Activity
Within the entries below, please return exactly the lines from the one with "The image size" through the one with "Given: Click the", leaving out any pictures.
━━━━━ Provided data
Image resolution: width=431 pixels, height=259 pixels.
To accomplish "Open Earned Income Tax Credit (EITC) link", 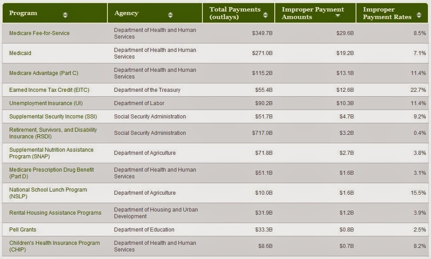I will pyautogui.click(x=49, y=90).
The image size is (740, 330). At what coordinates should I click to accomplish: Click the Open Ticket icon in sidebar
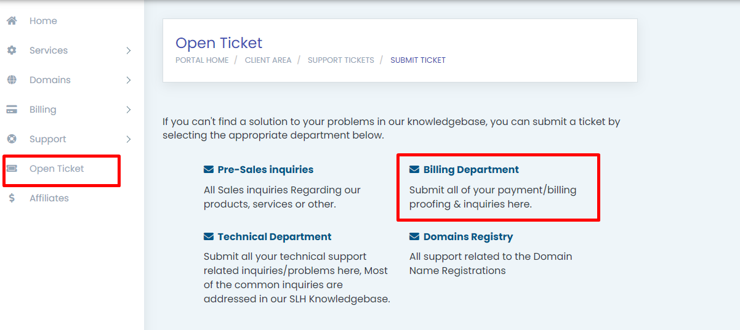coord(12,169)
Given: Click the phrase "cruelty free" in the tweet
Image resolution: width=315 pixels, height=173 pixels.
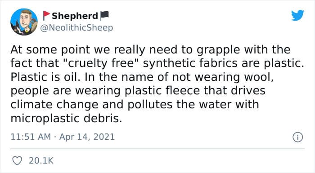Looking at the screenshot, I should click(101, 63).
━━━━━━━━━━
Answer box
The image size is (740, 330). At what coordinates should I click to accomplish: Click the Open Ticket icon in sidebar
coord(12,169)
Given: Click the phrase "cruelty free" in the tweet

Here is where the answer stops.